◆ WORK TO BE COMPLETED: Every record must be retyped as it stands.

◆ SUPPLIED MATERIAL:
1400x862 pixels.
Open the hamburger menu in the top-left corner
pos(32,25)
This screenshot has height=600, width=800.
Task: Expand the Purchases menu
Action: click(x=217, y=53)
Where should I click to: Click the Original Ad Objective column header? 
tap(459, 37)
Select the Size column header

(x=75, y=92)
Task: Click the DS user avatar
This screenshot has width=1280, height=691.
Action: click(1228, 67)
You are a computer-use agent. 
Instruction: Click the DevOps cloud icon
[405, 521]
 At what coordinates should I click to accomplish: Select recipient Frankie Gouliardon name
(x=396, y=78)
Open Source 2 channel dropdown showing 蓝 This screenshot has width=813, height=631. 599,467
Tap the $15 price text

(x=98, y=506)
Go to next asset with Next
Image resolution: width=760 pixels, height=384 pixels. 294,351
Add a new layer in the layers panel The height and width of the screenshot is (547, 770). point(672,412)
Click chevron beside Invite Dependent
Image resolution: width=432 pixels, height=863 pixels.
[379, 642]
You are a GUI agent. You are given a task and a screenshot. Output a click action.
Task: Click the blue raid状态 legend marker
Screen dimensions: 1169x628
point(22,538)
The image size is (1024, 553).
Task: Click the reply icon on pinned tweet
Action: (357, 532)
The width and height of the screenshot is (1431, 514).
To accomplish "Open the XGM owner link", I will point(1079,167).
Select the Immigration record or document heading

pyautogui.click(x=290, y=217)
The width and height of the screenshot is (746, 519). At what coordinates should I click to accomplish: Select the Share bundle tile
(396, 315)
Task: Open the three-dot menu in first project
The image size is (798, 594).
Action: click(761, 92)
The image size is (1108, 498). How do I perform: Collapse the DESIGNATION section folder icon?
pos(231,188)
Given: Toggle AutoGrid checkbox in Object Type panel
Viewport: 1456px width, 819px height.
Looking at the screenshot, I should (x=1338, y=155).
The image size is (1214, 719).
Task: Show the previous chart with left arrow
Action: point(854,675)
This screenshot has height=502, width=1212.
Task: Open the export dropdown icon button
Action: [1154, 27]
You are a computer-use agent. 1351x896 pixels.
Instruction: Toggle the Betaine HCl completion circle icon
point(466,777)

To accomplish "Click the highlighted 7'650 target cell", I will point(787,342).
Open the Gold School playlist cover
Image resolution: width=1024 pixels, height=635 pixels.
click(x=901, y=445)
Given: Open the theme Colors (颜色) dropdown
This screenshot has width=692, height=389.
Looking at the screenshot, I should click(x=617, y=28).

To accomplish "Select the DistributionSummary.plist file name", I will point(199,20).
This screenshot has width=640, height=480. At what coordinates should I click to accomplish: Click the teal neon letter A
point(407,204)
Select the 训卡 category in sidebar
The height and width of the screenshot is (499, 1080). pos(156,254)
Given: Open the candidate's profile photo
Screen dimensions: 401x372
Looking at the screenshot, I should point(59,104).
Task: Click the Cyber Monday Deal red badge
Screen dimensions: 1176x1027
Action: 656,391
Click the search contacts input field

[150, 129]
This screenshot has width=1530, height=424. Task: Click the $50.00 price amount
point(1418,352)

◆ SOLUTION TO THIS TASK:
1400x862 pixels.
Open the hamburger menu in the top-left corner
pos(32,25)
This screenshot has height=600, width=800.
Task: Expand the Purchases menu
Action: click(x=217, y=53)
Where should I click to: Click the Original Ad Objective column header? 
tap(459, 37)
Select the Size column header

(x=75, y=92)
Task: Click the DS user avatar
This screenshot has width=1280, height=691.
Action: click(1228, 67)
You are a computer-use agent. 
Instruction: Click the DevOps cloud icon
[405, 521]
 At what coordinates should I click to accomplish: Select recipient Frankie Gouliardon name
(x=396, y=78)
Open Source 2 channel dropdown showing 蓝 This screenshot has width=813, height=631. 599,467
Tap the $15 price text

(x=98, y=506)
Go to next asset with Next
Image resolution: width=760 pixels, height=384 pixels. 294,351
Add a new layer in the layers panel The height and width of the screenshot is (547, 770). point(672,412)
Click chevron beside Invite Dependent
Image resolution: width=432 pixels, height=863 pixels.
[379, 642]
You are a GUI agent. You are given a task and a screenshot. Output a click action.
Task: Click the blue raid状态 legend marker
Screen dimensions: 1169x628
point(22,538)
The image size is (1024, 553).
Task: Click the reply icon on pinned tweet
Action: (357, 532)
The width and height of the screenshot is (1431, 514).
To accomplish "Open the XGM owner link", I will point(1079,167).
Select the Immigration record or document heading

pyautogui.click(x=290, y=217)
The width and height of the screenshot is (746, 519). At what coordinates should I click to accomplish: Select the Share bundle tile
(396, 315)
Task: Open the three-dot menu in first project
The image size is (798, 594).
Action: click(761, 92)
The image size is (1108, 498). How do I perform: Collapse the DESIGNATION section folder icon?
pos(231,188)
Given: Toggle AutoGrid checkbox in Object Type panel
Viewport: 1456px width, 819px height.
Looking at the screenshot, I should (x=1338, y=155).
The image size is (1214, 719).
Task: Show the previous chart with left arrow
Action: point(854,675)
This screenshot has height=502, width=1212.
Task: Open the export dropdown icon button
Action: [1154, 27]
You are a computer-use agent. 1351x896 pixels.
Instruction: Toggle the Betaine HCl completion circle icon
point(466,777)

To accomplish "Click the highlighted 7'650 target cell", I will point(787,342).
Open the Gold School playlist cover
Image resolution: width=1024 pixels, height=635 pixels.
click(x=901, y=445)
Given: Open the theme Colors (颜色) dropdown
This screenshot has width=692, height=389.
Looking at the screenshot, I should click(x=617, y=28).

To accomplish "Select the DistributionSummary.plist file name", I will point(199,20).
This screenshot has width=640, height=480. At what coordinates should I click to accomplish: Click the teal neon letter A
point(407,204)
Select the 训卡 category in sidebar
The height and width of the screenshot is (499, 1080). pos(156,254)
Given: Open the candidate's profile photo
Screen dimensions: 401x372
Looking at the screenshot, I should point(59,104).
Task: Click the Cyber Monday Deal red badge
Screen dimensions: 1176x1027
Action: 656,391
Click the search contacts input field

[150, 129]
This screenshot has width=1530, height=424. Task: Click the $50.00 price amount
point(1418,352)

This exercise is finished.